◆ TASK REQUIREMENTS ◆
Leaving all pictures out, output exactly and only the line containing "Task: Click the" and the lines that follow it to the end of the material below.
SUPPLIED INFORMATION: Begin
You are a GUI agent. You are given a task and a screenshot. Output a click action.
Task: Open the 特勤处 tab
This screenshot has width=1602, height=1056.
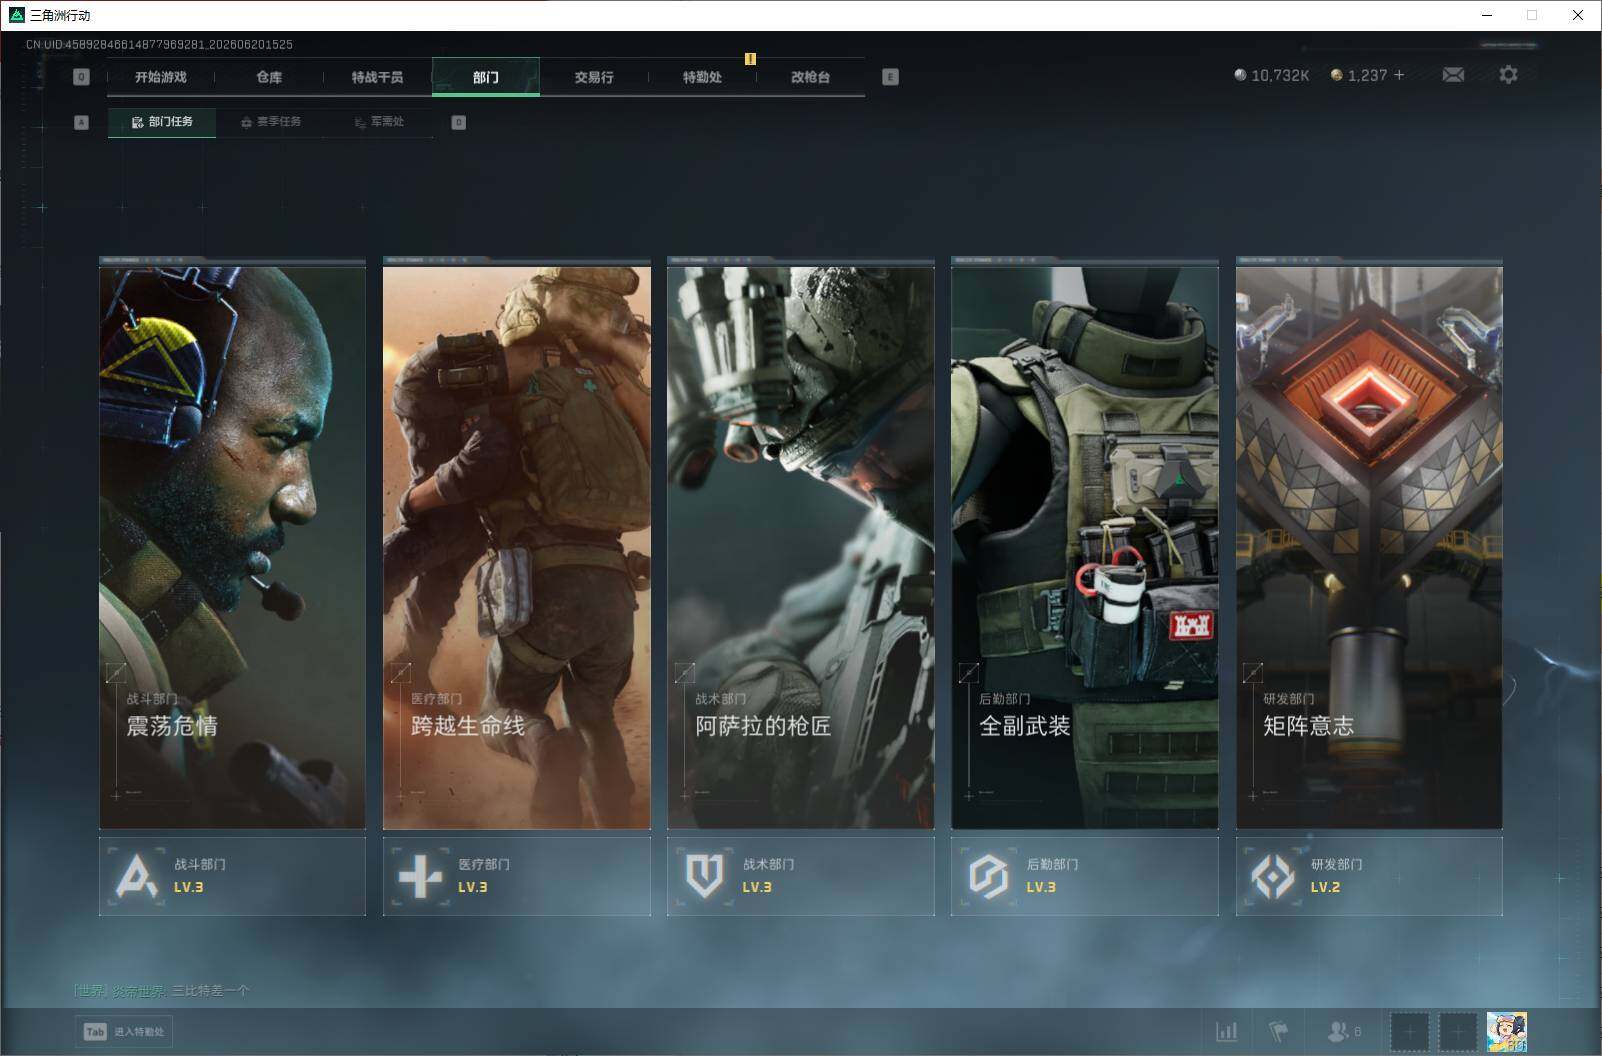(x=702, y=77)
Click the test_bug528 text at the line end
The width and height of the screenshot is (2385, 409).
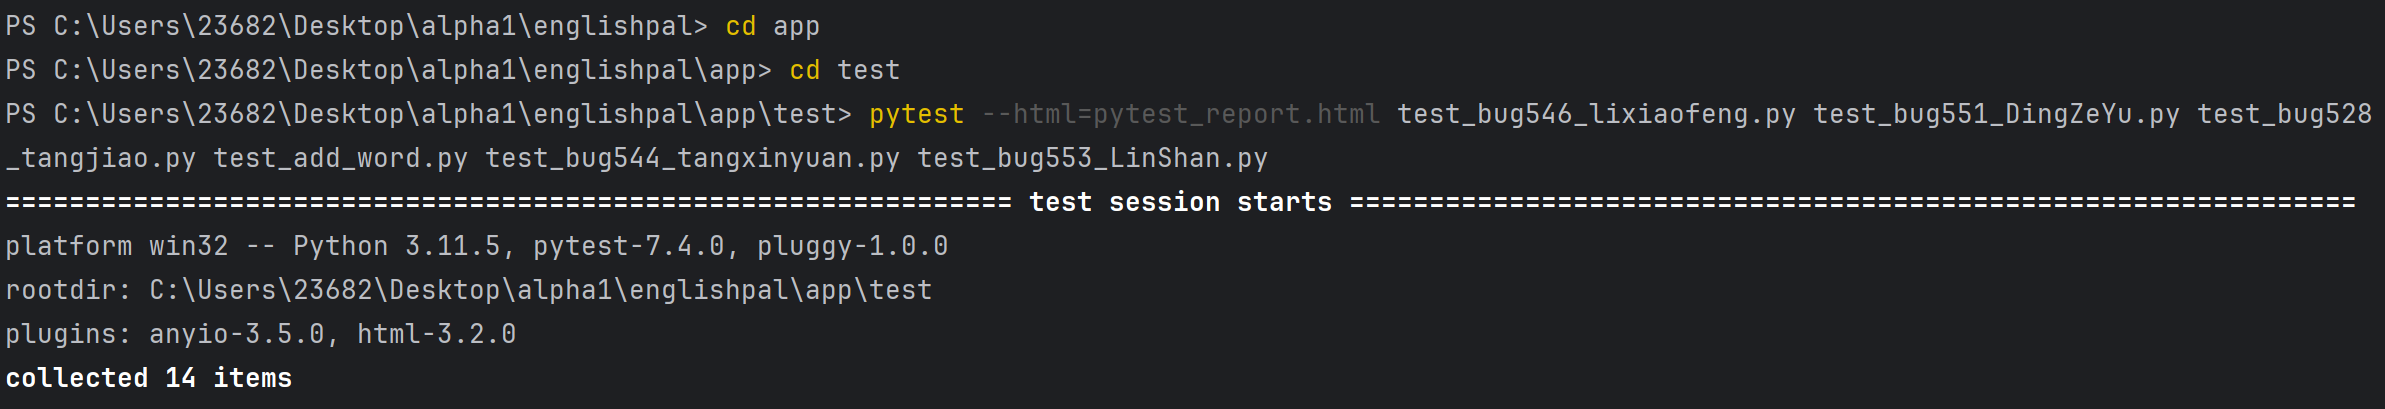point(2284,114)
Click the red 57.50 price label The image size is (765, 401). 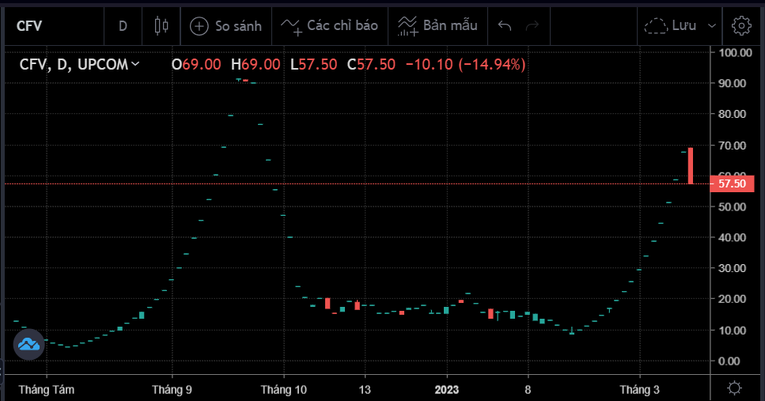(732, 184)
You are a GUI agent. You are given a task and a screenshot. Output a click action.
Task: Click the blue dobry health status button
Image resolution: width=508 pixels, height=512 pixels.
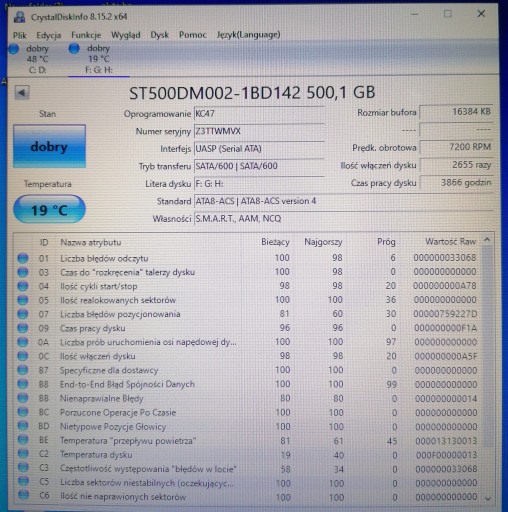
SUPPLIED INFORMATION: End
◆ RESULT OF THE TASK ◆
Task: Click the blue dobry health status button
Image resolution: width=508 pixels, height=512 pixels.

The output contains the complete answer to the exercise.